Thursday, March 28, 2013

Catalysts for Merger


We've talked before of motives for merger.  This time let's talk about what causes an entire industry to suddenly be the target of acquisition attempts or similarly why an industry suddenly starts making bids for other firms.

Think of an industry where no firm has been targeted for acquisition and imagine that this situation has prevailed for some time, say at least a year.  Metaphorically, the waters are still, the pond is flat, with no acquisition activity causing disruption.  The first bid for a firm in this industry is going to cause waves, possibly large waves, in this industry - like a rock thrown in the middle of the pond.

What causes this sudden activity?  Presumably some managerial team has decided that the assets of the target firm are worth more to this team than their current market value.  Hence a bid takes place.  Will this signal other bids in the industry?  Perhaps.  In another post we'll talk about merger waves.  For now, let's assume that the first firm to be targeted does indeed signal the possibility of other bids.  What are the reasons for this sudden activity?

The reasons are that something has occurred to cause the value of the target firm to increase in the view of the bidder.  What causes this shift?  In terms of the present value equation some catalyst must have caused an increase in the estimated cash flows or a decrease in the discount rate.  Either (or both) of these will increase value.   

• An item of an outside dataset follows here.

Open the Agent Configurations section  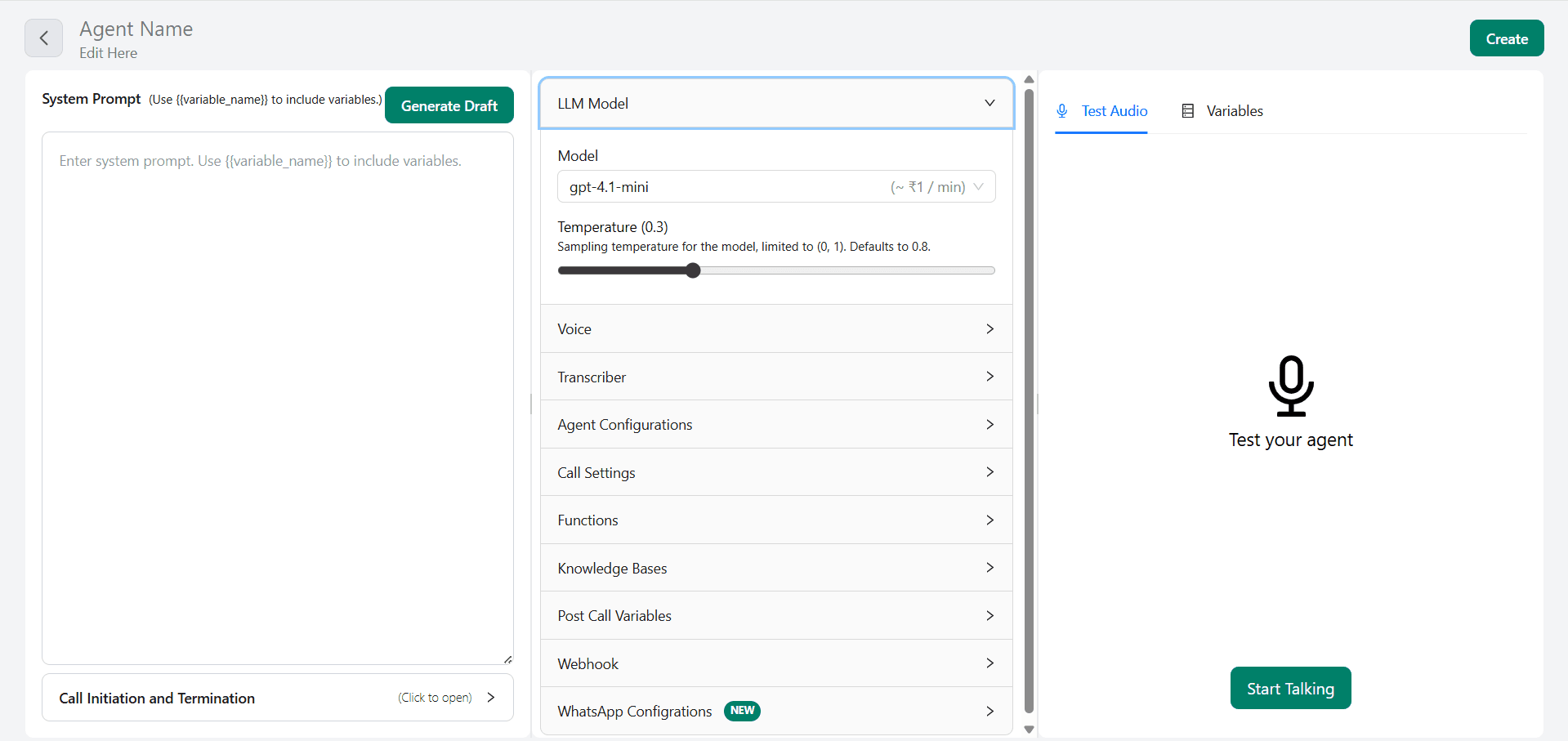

As one example, there were a multitude of oil mergers in the 1980s.  One reason is that exploration and development became a value-losing proposition.  Why did this occur?  Because the price of oil (a fundamental component of cash flows) dropped from over $40 a barrel to $10 a barrel and simultaneously, interest rates rose from single digits to double digits.  As a consequence, the present value changed from a positive cash flow to a loss for each barrel discovered.  For Gulf Oil, the present value impact was about $50. per share.  A popular Harvard case makes these points and others in explaining how Gulf Oil could be trading for $38 today and receive a bid of $80. per share tomorrow.  

So what are these shocks, these catalysts?  Common catalysts include: shifts in regulation, shifts in consumer tastes, competition from unexpected sources, changes in the factors of production and changes in technology.

Shifts in regulation cause firms to adjust their behavior.  New regulation increases the costs of operating a firm.  Reduced regulation creates new opportunities.  Both types of shifts can make it more profitable for firms to combine.  In some cases firms reduce costs through economies of scale.  In other cases, firms are able to exploit synergies in situations previously blocked by regulation.  A good example is the banking industry where regulations prohibited growth in a (new) state unless a bank already had a presence in that state.  One way to establish a presence was merger with an existing bank.  

When consumer tastes shift, so do the estimates of future cash flows.  Investments that previously seemed unattractive (or attractive) are reversed.   As as result, targets find it beneficial to merge with other firms to exploit new synergies or merge as an attempt to reduce over-capacity in the industry. Firms that fail to adjust to shifts in tastes (e.g. Chrysler) are forced to merge to avoid bankruptcy (General Motors).  In addition to an industry example like automobile manufacturing, one can think of company specific examples like Dell or Hewlett Packard or Yahoo.  All were dominate within their industry until they failed to keep up with changing times.  

Changes in the factor of production can include changes in the cost of supplies, or changes in the cost of wages, or changes in other elements used in producing or delivering products and services. As one example, some products depend more heavily on oil in their manufacture.  As the price of oil changes, so do the costs of these products.   In many cases, mergers occur to capitalize on these changes.  Vertical mergers will occur as bidders seek to control supply, reducing uncertainties and costs in the process.  Horizontal mergers will occur to erase overcapacity and develop economies of scale

Competition from unexpected sources occurs as new competitors enter what was once a protected business environment.  This could be accompanied by a shift in regulation like increased interstate banking or from the entry of foreign companies into what was primarily a domestic market.  It also happens when products are suddenly put to additional uses that infringe on new territory.  For examples, think of how the various applications for the cell phone have eroded traditional markets.  Garmin once profited by selling stand alone GPS units, now a smart phone application does the same thing.  

Changes in technology cause firms to adapt or become obsolete.  Polaroid and Kodak are good examples.  Banking is facing overcapacity with the advent of the internet.  I sometimes challenge executives to think of the new products and services that have existed only in their lifetime.  They mention Personal Computers, the Internet, Digital Cameras, and even things like Rock and Roll and Viagra!  Each new product and each new technology is a catalyst for change and a potential force for mergers in a particular industry.  (See our related posts on Do Unto Yourself and Anticipation, Acquisitions and Bidder Returns as well as posts on Dell and HP.)

Obviously, many of these catalysts are interrelated.  New smartphone applications that reveal calorie counts on specific food items can lead to shifts in consumer tastes.  Similarly, scanners on smart phones may lead customers to buy online, a new source of competition.

Any of these or other catalysts can lead to merger either for a particular firm or for an entire industry.  We'll follow up down the road with a related post on merger waves.